When you reach the line that contains "This screenshot has height=506, width=840.", please begin copying, and carry on exactly to the last line of the material, leaving out every picture.
Source data: Begin
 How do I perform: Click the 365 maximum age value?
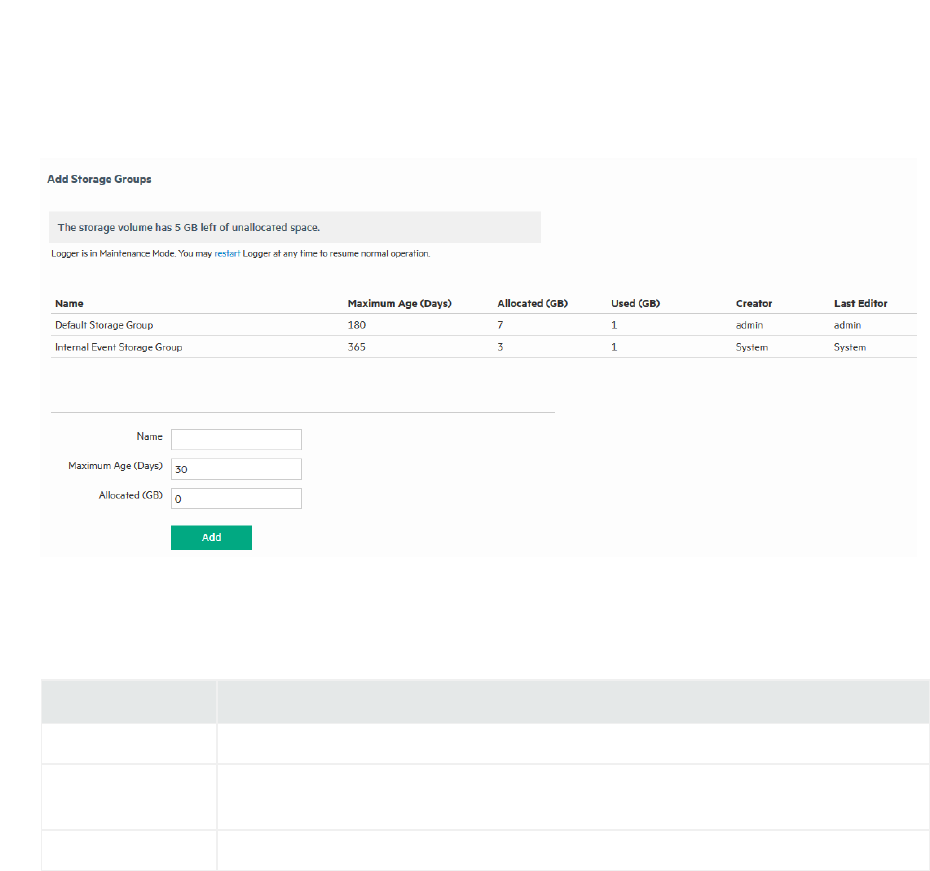(357, 347)
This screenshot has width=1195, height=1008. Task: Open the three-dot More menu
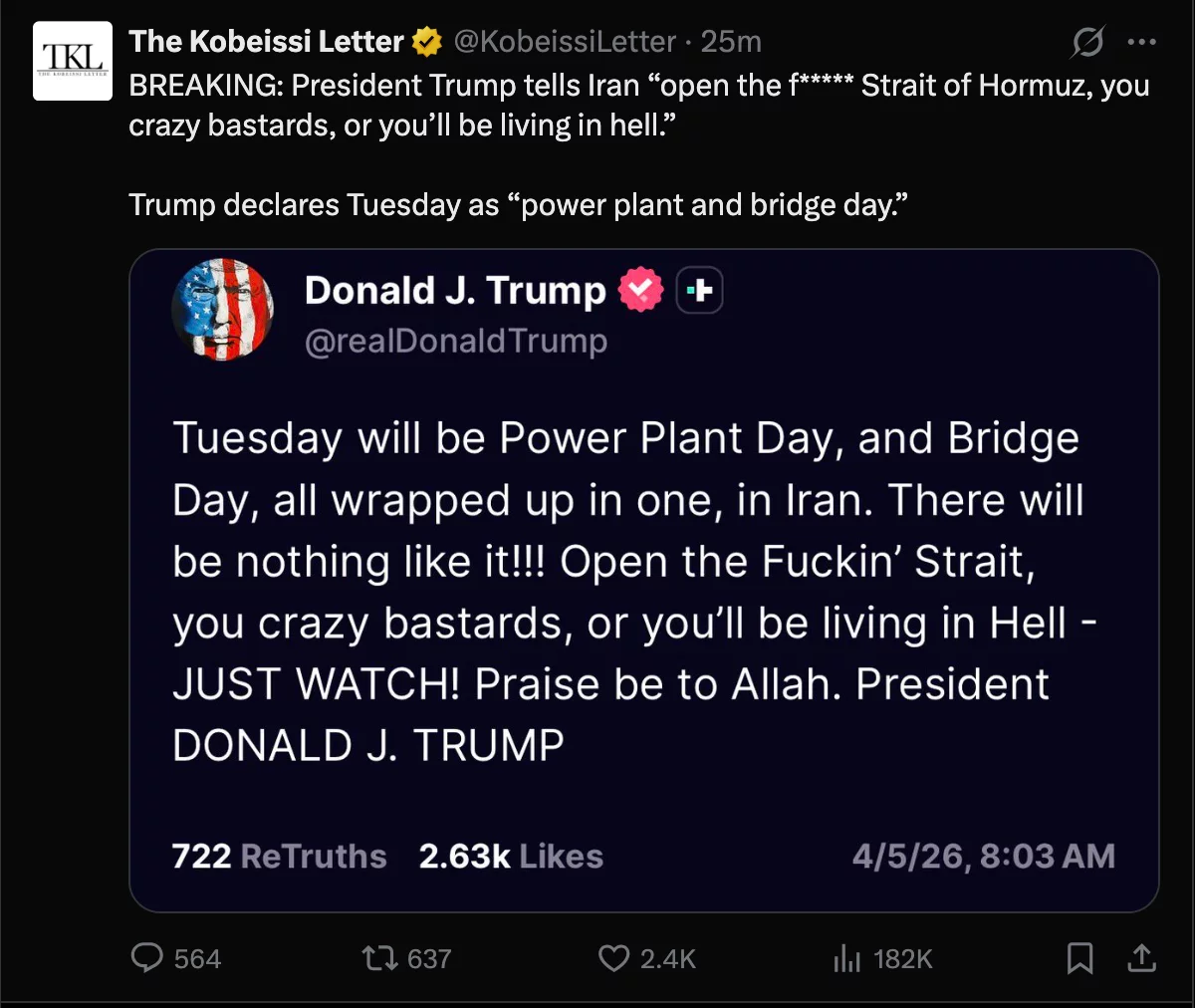(1141, 42)
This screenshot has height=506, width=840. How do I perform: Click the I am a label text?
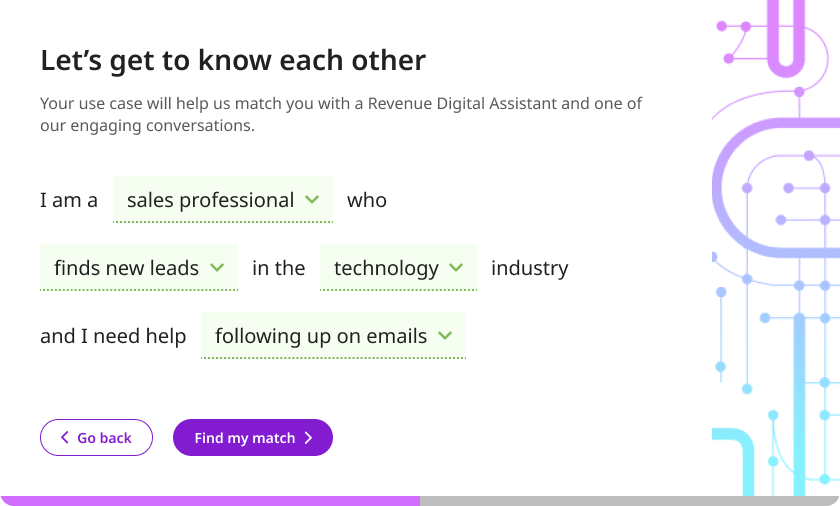click(x=69, y=200)
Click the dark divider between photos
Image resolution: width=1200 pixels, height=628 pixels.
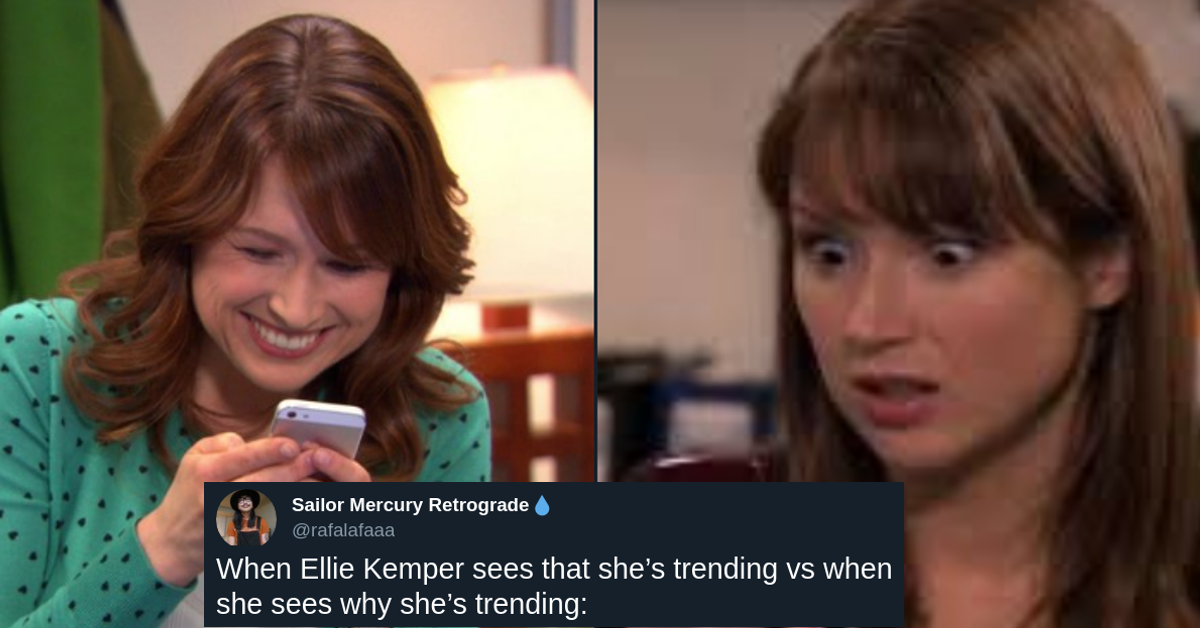click(x=597, y=240)
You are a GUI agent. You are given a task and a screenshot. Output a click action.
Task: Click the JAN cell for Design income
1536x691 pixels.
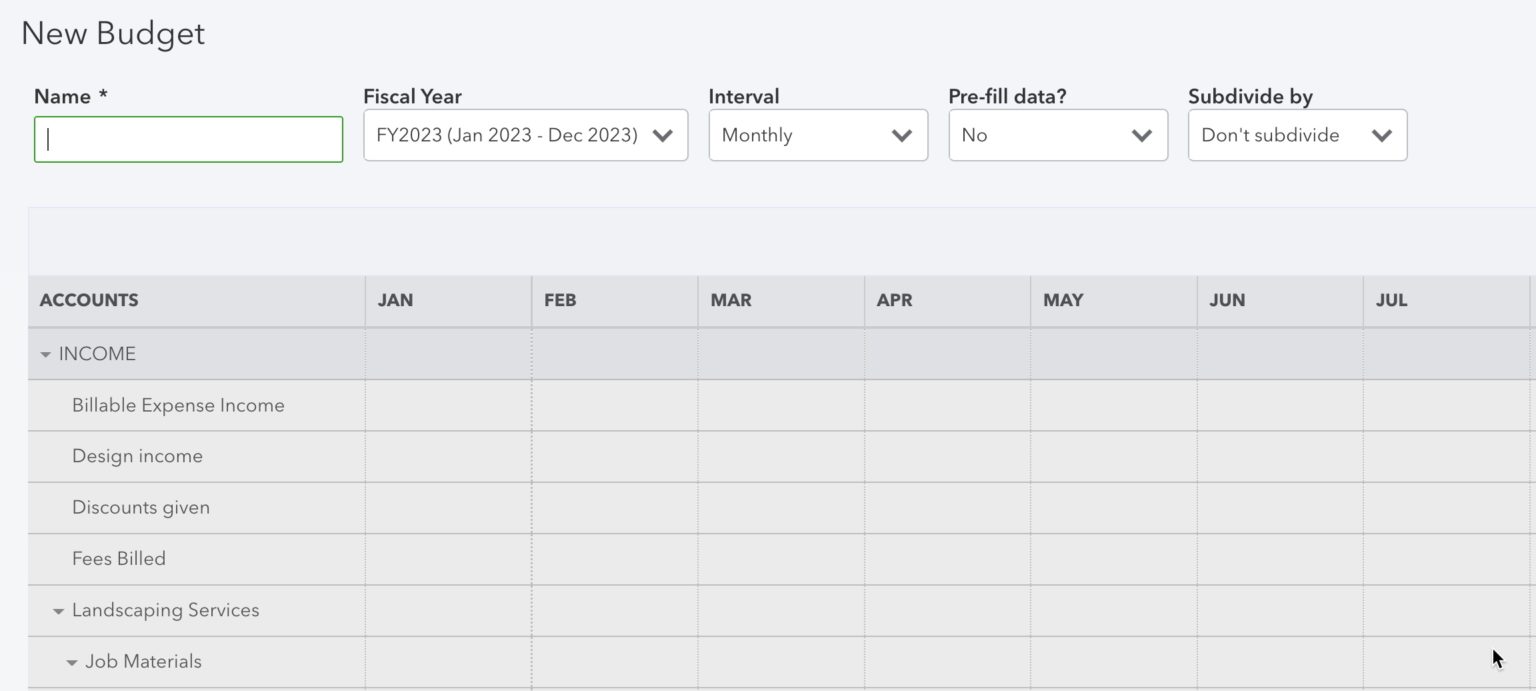(x=447, y=456)
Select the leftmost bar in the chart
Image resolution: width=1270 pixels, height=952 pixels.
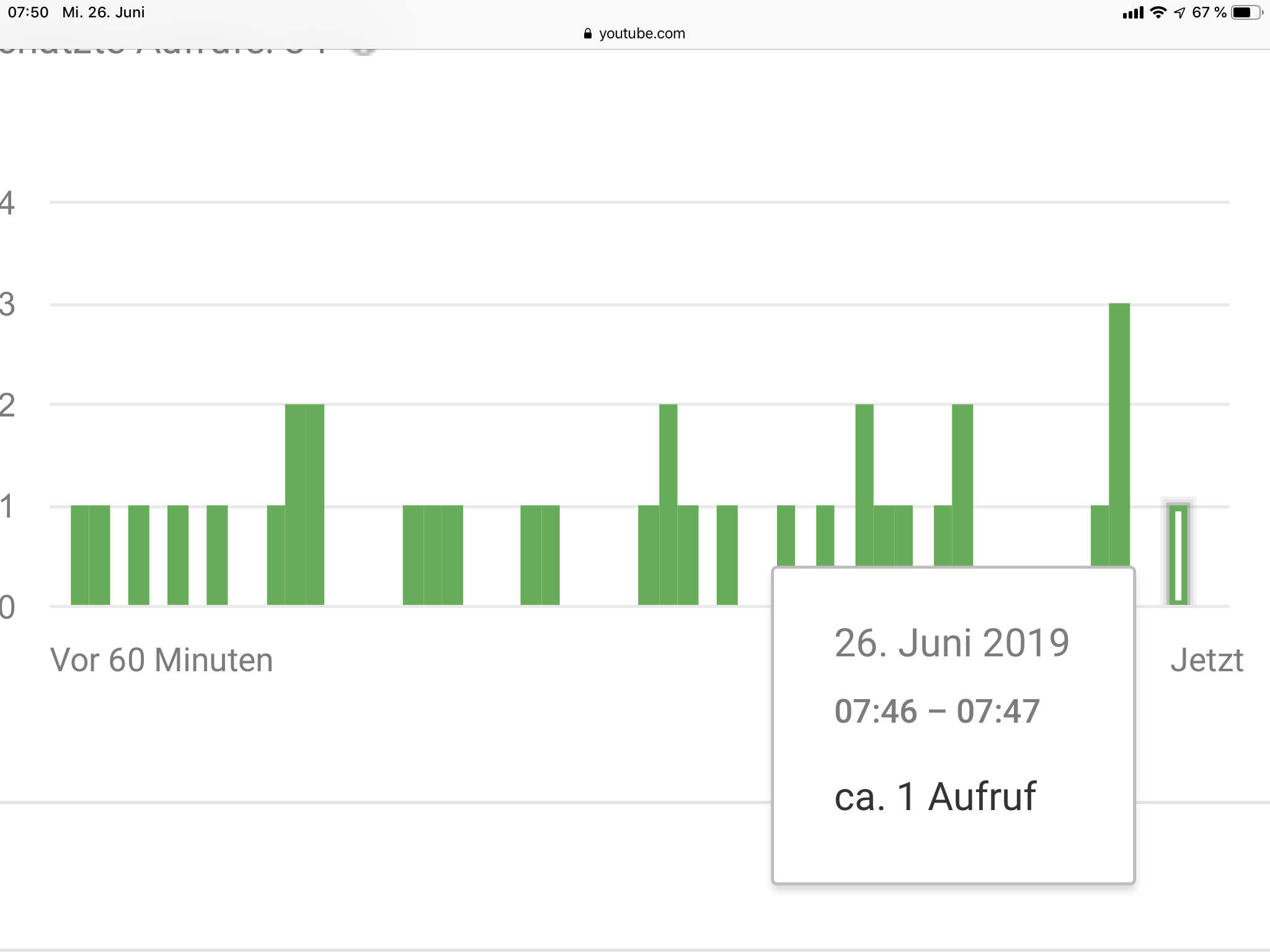pyautogui.click(x=79, y=555)
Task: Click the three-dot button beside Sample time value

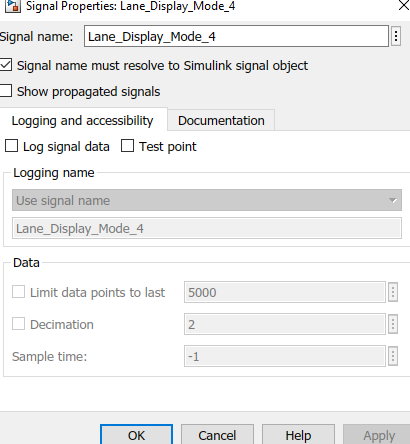Action: coord(393,356)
Source data: End
### Answer to the exercise
This screenshot has height=506, width=840. How do I perform: Click the I am a label text?
click(x=69, y=200)
Click the dark divider between photos
Image resolution: width=1200 pixels, height=628 pixels.
click(x=597, y=240)
You are a GUI agent. You are given a task and a screenshot. Output a click action.
Task: Click the JAN cell for Design income
1536x691 pixels.
(x=447, y=456)
Select the leftmost bar in the chart
Image resolution: width=1270 pixels, height=952 pixels.
pyautogui.click(x=79, y=555)
Task: Click the three-dot button beside Sample time value

Action: coord(393,356)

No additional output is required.